Trump’s voters are looking forward to him bringing back jobs, securing the border, and deporting people. They think he’s correctly identified all that has made America not great, and they believe he can take those things away.
But he can’t. He can’t singlehandedly fix real problems, like localized crime spikes in certain major cities or the looming threat of automation. And he certainly can’t fix problems that never existed to begin with. He can’t reverse a fictive 25-year high in crime, or find work for an imaginary 96 million job seekers.
Most politicians don’t build their speeches around what’s wrong with America because, once in office, it becomes their responsibility to set it right.
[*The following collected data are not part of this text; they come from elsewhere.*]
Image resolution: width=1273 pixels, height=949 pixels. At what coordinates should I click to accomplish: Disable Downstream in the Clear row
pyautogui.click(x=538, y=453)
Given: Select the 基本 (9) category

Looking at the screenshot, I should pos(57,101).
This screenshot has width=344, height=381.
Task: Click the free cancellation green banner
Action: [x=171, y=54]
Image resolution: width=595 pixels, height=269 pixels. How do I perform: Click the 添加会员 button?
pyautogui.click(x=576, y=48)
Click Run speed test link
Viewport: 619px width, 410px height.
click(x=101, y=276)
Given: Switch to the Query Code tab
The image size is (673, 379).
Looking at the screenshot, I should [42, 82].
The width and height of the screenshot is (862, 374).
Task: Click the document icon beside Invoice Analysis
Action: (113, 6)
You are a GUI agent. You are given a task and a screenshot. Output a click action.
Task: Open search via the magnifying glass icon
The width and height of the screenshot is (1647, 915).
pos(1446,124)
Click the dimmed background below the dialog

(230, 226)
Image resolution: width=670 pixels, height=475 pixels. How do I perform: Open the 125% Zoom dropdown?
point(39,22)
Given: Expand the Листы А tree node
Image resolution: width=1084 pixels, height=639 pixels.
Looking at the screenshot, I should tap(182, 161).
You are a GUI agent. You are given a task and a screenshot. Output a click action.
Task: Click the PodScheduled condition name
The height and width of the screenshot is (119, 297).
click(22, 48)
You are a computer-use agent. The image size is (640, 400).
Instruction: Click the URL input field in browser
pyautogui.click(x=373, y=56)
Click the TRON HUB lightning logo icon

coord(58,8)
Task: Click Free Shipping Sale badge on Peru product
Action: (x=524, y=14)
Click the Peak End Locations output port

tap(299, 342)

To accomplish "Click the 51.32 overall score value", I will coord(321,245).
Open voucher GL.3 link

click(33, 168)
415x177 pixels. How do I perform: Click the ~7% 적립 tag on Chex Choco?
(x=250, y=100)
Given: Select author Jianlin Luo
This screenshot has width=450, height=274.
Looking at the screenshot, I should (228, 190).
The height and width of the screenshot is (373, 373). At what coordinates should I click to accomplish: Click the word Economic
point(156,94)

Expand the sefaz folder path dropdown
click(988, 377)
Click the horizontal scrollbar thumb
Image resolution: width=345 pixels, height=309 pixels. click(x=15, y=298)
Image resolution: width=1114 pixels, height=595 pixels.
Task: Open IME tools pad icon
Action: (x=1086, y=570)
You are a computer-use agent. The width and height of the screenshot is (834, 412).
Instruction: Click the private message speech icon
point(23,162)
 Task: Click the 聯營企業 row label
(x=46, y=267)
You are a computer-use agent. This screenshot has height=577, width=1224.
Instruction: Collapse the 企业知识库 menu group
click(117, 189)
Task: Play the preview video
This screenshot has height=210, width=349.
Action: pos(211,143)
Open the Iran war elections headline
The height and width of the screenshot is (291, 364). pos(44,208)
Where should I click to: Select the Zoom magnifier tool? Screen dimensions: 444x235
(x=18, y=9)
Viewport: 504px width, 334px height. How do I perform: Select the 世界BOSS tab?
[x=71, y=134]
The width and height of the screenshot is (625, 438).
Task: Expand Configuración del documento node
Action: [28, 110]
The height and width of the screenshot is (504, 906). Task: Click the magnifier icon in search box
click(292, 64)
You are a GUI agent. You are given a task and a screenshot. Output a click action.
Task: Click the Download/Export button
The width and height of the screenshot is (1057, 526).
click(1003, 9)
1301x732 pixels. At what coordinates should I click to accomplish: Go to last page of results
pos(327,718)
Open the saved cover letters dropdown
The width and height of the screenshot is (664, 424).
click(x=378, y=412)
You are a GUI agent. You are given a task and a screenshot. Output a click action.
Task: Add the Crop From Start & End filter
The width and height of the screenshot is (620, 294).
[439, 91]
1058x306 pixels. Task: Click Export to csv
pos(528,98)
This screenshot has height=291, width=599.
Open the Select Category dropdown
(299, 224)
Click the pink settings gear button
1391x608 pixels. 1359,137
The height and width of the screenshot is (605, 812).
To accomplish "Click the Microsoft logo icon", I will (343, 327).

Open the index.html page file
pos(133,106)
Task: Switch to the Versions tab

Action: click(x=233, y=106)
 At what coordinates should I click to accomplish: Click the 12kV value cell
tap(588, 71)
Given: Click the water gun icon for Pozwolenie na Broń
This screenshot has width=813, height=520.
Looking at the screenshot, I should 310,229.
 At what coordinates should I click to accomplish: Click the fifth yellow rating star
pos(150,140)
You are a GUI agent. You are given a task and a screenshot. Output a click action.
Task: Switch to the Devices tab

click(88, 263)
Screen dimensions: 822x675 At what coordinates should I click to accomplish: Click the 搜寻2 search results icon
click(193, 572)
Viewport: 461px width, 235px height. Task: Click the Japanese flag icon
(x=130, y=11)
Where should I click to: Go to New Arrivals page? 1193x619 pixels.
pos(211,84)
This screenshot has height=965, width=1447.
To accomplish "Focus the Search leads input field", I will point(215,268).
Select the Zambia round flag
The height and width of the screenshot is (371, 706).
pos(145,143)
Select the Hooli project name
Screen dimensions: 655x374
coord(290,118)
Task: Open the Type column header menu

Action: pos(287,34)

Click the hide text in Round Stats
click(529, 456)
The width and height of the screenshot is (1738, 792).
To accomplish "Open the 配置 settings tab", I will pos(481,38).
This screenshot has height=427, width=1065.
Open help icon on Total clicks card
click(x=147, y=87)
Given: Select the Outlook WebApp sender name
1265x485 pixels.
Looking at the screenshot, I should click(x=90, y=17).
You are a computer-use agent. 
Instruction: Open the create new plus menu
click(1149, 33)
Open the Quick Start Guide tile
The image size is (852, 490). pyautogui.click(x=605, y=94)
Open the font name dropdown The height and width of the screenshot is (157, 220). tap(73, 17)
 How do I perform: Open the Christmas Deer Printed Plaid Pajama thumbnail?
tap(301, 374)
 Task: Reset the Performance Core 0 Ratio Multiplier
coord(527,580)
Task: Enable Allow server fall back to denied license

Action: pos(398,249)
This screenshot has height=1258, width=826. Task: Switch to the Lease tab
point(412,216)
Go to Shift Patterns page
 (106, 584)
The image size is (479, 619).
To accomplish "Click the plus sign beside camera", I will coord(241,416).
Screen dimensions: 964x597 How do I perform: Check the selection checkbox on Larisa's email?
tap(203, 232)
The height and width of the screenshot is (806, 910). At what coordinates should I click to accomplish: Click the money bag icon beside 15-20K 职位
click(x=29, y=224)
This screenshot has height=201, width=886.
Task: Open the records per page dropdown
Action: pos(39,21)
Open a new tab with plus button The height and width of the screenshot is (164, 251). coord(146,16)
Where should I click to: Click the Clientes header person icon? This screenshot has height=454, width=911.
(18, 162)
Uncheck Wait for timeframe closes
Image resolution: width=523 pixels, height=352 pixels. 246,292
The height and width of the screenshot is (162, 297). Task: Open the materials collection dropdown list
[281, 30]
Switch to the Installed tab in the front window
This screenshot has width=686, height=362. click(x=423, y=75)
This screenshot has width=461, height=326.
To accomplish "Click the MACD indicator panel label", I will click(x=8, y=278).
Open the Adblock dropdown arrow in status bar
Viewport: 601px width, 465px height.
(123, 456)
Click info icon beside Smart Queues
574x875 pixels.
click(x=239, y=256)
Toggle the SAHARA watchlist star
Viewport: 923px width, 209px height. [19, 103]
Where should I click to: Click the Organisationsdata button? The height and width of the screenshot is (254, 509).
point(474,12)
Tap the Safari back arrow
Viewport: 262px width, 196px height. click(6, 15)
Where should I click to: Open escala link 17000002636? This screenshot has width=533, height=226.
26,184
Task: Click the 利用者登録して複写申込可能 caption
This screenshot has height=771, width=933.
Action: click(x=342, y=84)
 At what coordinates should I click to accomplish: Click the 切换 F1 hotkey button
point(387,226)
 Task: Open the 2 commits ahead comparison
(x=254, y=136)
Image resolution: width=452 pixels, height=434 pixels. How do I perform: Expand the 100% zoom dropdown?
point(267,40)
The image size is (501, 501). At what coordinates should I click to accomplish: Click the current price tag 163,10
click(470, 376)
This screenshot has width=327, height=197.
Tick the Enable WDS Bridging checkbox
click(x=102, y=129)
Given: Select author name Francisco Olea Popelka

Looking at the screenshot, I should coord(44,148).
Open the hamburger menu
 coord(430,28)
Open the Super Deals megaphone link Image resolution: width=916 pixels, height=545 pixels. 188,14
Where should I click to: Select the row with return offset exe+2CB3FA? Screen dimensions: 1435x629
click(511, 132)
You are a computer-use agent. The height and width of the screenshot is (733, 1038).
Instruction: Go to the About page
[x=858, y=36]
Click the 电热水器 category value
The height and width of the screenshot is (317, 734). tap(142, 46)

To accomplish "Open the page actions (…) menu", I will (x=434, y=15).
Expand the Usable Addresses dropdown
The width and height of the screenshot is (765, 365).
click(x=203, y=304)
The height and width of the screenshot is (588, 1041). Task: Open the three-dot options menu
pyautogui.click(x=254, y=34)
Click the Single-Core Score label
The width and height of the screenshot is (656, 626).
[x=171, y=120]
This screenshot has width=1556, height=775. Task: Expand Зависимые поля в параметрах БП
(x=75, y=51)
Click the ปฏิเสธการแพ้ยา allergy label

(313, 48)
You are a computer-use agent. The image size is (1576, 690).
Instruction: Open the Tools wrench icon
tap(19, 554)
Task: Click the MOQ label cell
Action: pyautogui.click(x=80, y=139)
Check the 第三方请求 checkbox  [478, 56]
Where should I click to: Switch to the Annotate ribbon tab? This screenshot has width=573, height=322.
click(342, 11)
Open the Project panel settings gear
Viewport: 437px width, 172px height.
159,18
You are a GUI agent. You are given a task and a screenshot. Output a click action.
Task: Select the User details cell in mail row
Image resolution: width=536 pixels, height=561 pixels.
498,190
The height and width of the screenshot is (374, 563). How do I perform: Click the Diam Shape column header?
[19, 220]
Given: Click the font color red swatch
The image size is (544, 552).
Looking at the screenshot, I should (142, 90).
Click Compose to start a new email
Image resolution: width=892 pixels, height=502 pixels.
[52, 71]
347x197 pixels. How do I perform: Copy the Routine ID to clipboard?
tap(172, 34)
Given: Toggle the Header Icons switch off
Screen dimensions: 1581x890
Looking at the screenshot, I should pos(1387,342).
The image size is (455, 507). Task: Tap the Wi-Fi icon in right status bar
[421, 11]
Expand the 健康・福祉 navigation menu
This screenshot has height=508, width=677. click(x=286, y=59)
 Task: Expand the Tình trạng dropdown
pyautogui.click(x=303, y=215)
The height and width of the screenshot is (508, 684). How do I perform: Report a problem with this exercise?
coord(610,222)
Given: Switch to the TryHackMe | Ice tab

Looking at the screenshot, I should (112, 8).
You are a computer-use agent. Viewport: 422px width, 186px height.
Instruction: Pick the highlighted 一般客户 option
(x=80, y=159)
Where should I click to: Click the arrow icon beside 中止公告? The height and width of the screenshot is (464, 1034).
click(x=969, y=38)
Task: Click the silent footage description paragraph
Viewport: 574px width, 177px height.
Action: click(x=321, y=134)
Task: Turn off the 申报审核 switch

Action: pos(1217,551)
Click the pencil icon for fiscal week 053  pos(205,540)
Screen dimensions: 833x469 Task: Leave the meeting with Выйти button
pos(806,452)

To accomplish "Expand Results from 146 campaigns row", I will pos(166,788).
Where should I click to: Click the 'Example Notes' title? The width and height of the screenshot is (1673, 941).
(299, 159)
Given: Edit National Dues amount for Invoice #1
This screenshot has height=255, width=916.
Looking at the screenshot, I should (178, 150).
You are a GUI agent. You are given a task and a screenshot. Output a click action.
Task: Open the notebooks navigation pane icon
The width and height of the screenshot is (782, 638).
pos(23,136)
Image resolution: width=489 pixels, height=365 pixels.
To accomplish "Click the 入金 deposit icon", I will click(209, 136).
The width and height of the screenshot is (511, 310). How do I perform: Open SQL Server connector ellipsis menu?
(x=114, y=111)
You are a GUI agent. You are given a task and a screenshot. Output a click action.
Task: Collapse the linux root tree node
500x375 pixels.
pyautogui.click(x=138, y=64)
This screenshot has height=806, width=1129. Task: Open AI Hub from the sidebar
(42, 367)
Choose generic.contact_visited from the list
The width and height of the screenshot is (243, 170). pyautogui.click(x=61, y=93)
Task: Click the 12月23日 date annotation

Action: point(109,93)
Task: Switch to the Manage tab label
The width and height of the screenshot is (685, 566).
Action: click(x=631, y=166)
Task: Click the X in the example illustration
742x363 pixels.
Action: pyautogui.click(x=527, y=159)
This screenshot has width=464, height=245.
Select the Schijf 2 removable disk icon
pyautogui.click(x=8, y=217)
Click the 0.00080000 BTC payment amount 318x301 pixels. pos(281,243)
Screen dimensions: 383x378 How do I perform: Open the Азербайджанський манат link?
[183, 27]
Anyone looking ahead not just to this election but the election after that learns not to say things that could come back to haunt them.
Trump eagerly set himself up.
He proudly proclaims the state of the country is now his responsibility. But the parts of his speech that resonate with his followers — the tales of “American carnage” — reflect things he is already, as president, trying to consign to the past.
If he suddenly pivots, and declares everything Already Great, he'll be asking his followers to dismiss their own anxieties, the ones he spent years validating. If he continues to harp on the problems, he’ll ultimately have to come up with a good reason why he hasn’t solved them.
Either way, he’s going to have to ask something of his followers, instead of simply validating their fears.